非常に興味深い時期だった、僕が〈WEA〉と契約している間にすべてがゴミのようになって終わってしまった。このアルバムのプロモがメディアに配られる少し前に〈WEA〉と契約していたアーティストやスタッフの多くが〈WEA〉を離れてしまったんだ。突然のできごとで、その後、そのことを知らない人達が契約も終わっているのにプロモを配りインターネット上に流れてしまった。ロシアでは海賊版までリリースされたんだ。その後もなんとか使えるパーツを整理したりこのひどい状況から抜け出す努力をしたんだけど、そんなことがあったからアルバムはだめになってしまった。僕としては思い入れのあるアルバムだったから、『Easy To Assemble』をオリジナルの曲順でやるスペシャル・ライブをやろうと思っているんだ、まだアイデアの段階だけど。
――2007年には正式なサード・アルバムである『Somersault』を自身のレーベルである〈モデナ〉から発売しますね、多くのメジャーがあなたのリリースに興味を持っていたと思いますがインディー・レーベルでのリリースを選んだのはなぜですか?
ほんとに多くのオファーがあったんだけど、メジャーとの仕事はほんとにクリエイティヴではないんだ。この時期、もうすでに多くのオファーはレコードの契約としてでのものではなくアーティストとしての活動すべてに渡るものだったんだ。やはり僕は自分の運命は自分で切り開きたいと思うから自分ですべてのことを決断できる方法を選んだだけだよ。

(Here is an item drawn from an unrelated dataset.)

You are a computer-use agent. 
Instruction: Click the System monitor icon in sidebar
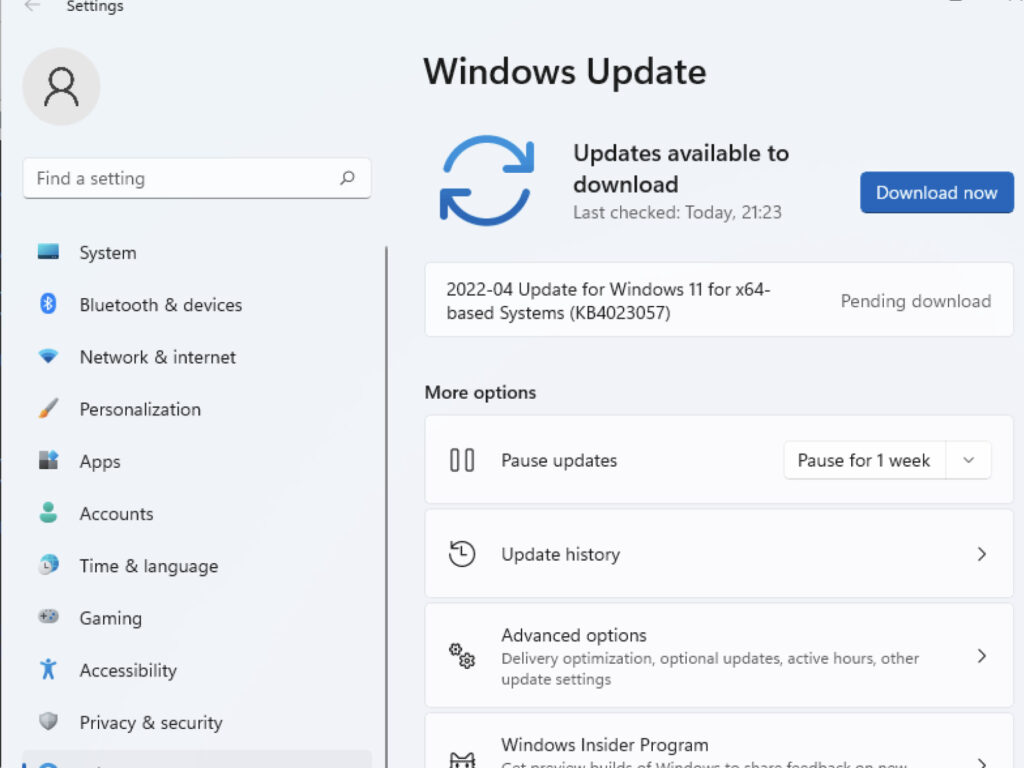(48, 253)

――そうですね、それではちょっと質問を変えて制作について聞きたいと思います。1995年、あなたが本格的に制作を開始した時はどんな機材でスタートしたんですか?また現在の制作スタイルも教えてもらえますか?
当時はローランドのS750というサンプラーと初期のCubaseだったよ、すべてのことに慎重にやらないといけなかったから集中力が必要だったね。いまはマックでLogicを使っている、もちろんソフト・シンセもプラグインも大量に使うよ。当時との最大の違いはなんといってもトータル・リコールがすぐに可能なことだね、だから6曲ぐらい同時に進行することができるし、思いついたアイデアをその場で試すことができる、1曲を最後まで完成させないといけなかった当時では考えられないよ!
――PCスペックとソフトウェアの進化で誰でも簡単に制作ができるようになったことについてはどう感じますか? また最近のEDMのようなダンス・ミュージックについてはどう思いますか?

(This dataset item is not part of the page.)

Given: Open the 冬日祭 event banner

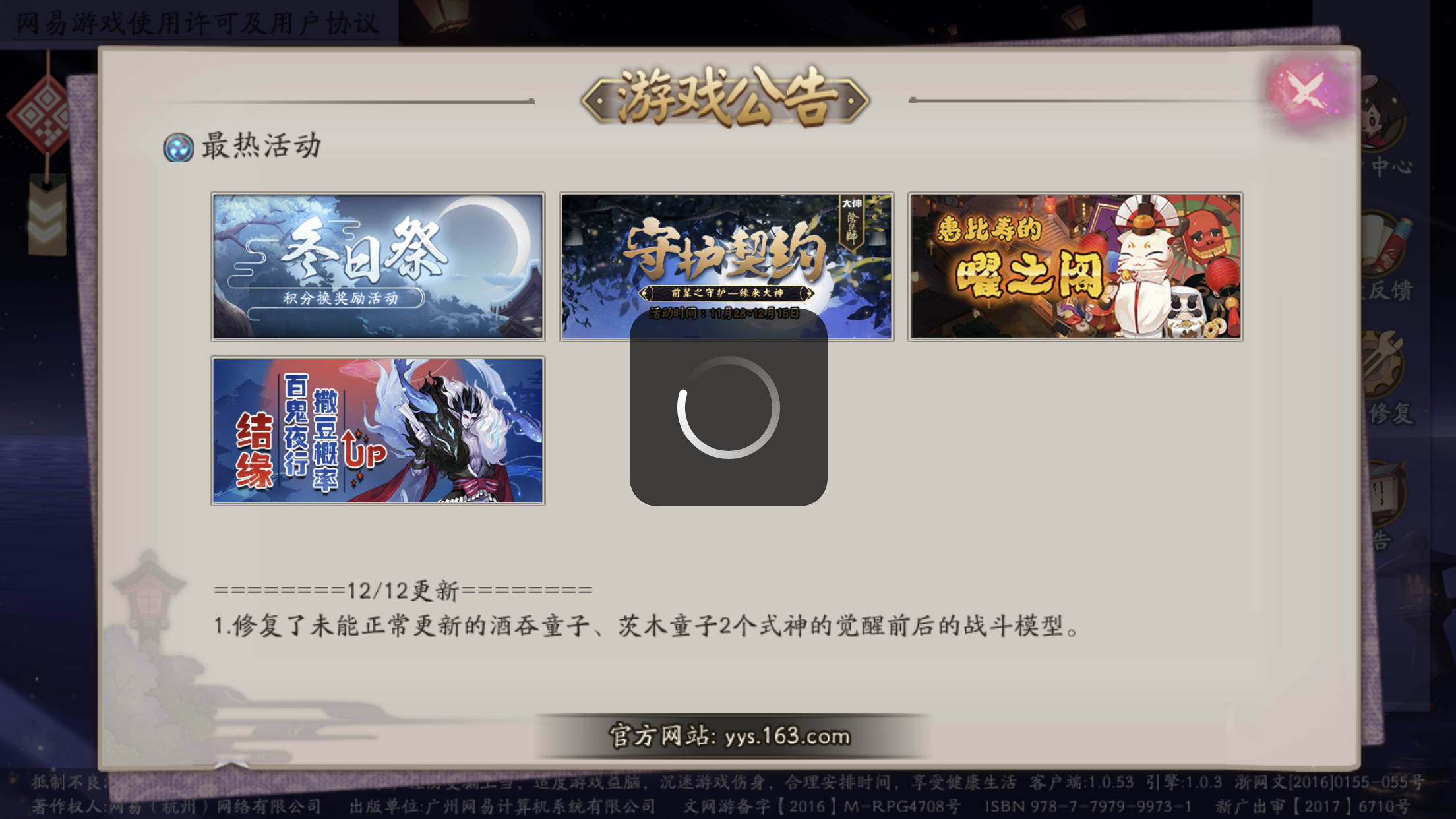Looking at the screenshot, I should click(378, 266).
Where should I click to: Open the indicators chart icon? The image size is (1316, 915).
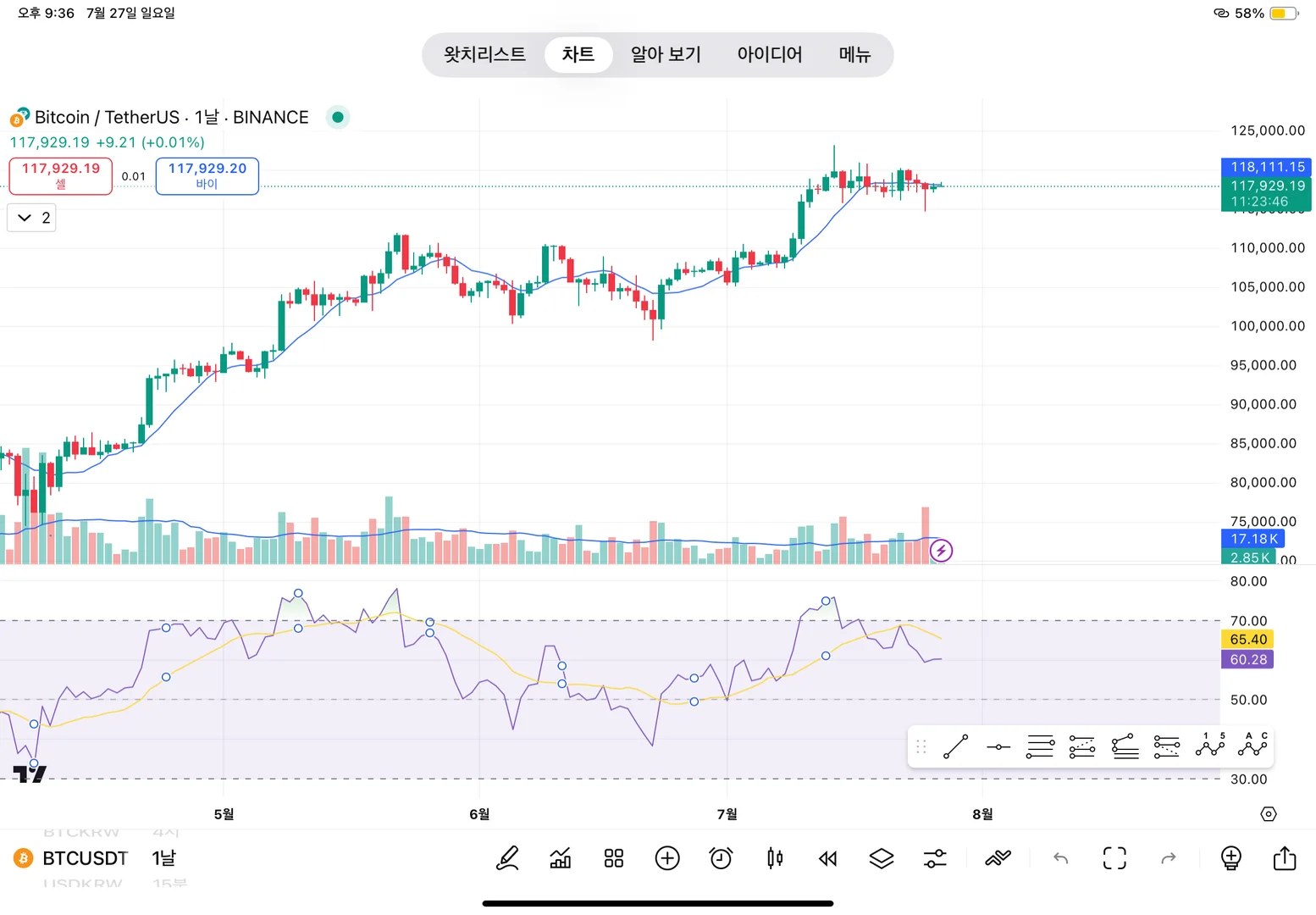tap(561, 858)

音楽に関わらずテクノロジーの進化はいつも人々に多くのことを可能にする、簡単に制作ができるようになったのは悪いことではないと思うよ。僕の今までの経験や感性は僕自身のものだからね、自然とEDM(なんて間抜けな名前なんだ!)みたいなものから距離は追いてるしね。ダンス・ミュージックが金儲けの道具になっている、それがいまアメリカで起きていることだよ。でもどんなにダンス・シーンがひどいことになっても僕は自分の音楽に集中するだけだよ。
――ありがとうございます、最後に僕を含め多くのファンがあなたの来日を15年(笑)! 待ってました。ライブを楽しみにしているファンにメッセージをお願いします。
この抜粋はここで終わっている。